To do »
Line by line, copy the material below exactly as given.

Records supplied »
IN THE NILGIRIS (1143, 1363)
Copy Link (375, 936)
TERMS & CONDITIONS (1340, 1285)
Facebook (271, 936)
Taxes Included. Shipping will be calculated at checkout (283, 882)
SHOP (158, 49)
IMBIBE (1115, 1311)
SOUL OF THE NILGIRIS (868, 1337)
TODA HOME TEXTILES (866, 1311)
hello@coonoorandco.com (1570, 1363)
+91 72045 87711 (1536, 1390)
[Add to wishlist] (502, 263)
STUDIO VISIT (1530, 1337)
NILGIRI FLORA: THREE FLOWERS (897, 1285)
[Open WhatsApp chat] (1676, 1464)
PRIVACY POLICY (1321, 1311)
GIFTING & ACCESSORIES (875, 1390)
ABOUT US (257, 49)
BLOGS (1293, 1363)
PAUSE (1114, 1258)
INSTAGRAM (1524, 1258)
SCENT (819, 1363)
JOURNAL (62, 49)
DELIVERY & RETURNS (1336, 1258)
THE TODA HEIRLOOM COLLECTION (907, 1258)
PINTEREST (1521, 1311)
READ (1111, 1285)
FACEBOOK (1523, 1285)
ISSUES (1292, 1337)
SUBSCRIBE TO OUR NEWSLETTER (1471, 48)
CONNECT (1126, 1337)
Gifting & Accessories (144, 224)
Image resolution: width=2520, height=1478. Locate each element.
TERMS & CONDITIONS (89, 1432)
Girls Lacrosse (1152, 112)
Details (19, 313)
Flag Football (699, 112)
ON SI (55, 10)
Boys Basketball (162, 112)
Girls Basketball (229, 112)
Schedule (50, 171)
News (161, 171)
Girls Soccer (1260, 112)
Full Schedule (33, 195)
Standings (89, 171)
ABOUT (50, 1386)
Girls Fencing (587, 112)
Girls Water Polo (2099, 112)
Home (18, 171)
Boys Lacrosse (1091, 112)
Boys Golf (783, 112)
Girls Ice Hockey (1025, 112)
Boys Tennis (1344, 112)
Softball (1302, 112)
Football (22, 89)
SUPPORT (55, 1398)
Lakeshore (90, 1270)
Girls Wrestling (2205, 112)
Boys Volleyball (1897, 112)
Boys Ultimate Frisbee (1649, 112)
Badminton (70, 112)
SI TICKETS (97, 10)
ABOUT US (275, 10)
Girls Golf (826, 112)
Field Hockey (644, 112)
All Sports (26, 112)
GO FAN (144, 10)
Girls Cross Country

Solved problem »
IN THE NILGIRIS (1143, 1363)
Copy Link (375, 936)
TERMS & CONDITIONS (1340, 1285)
Facebook (271, 936)
Taxes Included. Shipping will be calculated at checkout (283, 882)
SHOP (158, 49)
IMBIBE (1115, 1311)
SOUL OF THE NILGIRIS (868, 1337)
TODA HOME TEXTILES (866, 1311)
hello@coonoorandco.com (1570, 1363)
+91 72045 87711 (1536, 1390)
[Add to wishlist] (502, 263)
STUDIO VISIT (1530, 1337)
NILGIRI FLORA: THREE FLOWERS (897, 1285)
[Open WhatsApp chat] (1676, 1464)
PRIVACY POLICY (1321, 1311)
GIFTING & ACCESSORIES (875, 1390)
ABOUT US (257, 49)
BLOGS (1293, 1363)
PAUSE (1114, 1258)
INSTAGRAM (1524, 1258)
SCENT (819, 1363)
JOURNAL (62, 49)
DELIVERY & RETURNS (1336, 1258)
THE TODA HEIRLOOM COLLECTION (907, 1258)
PINTEREST (1521, 1311)
READ (1111, 1285)
FACEBOOK (1523, 1285)
ISSUES (1292, 1337)
SUBSCRIBE TO OUR NEWSLETTER (1471, 48)
CONNECT (1126, 1337)
Gifting & Accessories (144, 224)
Image resolution: width=2520, height=1478. Locate each element.
TERMS & CONDITIONS (89, 1432)
Girls Lacrosse (1152, 112)
Details (19, 313)
Flag Football (699, 112)
ON SI (55, 10)
Boys Basketball (162, 112)
Girls Basketball (229, 112)
Schedule (50, 171)
News (161, 171)
Girls Soccer (1260, 112)
Full Schedule (33, 195)
Standings (89, 171)
ABOUT (50, 1386)
Girls Fencing (587, 112)
Girls Water Polo (2099, 112)
Home (18, 171)
Boys Lacrosse (1091, 112)
Boys Golf (783, 112)
Girls Ice Hockey (1025, 112)
Boys Tennis (1344, 112)
Softball (1302, 112)
Football (22, 89)
SUPPORT (55, 1398)
Lakeshore (90, 1270)
Girls Wrestling (2205, 112)
Boys Volleyball (1897, 112)
Boys Ultimate Frisbee (1649, 112)
Badminton (70, 112)
SI TICKETS (97, 10)
ABOUT US (275, 10)
Girls Golf (826, 112)
Field Hockey (644, 112)
All Sports (26, 112)
GO FAN (144, 10)
Girls Cross Country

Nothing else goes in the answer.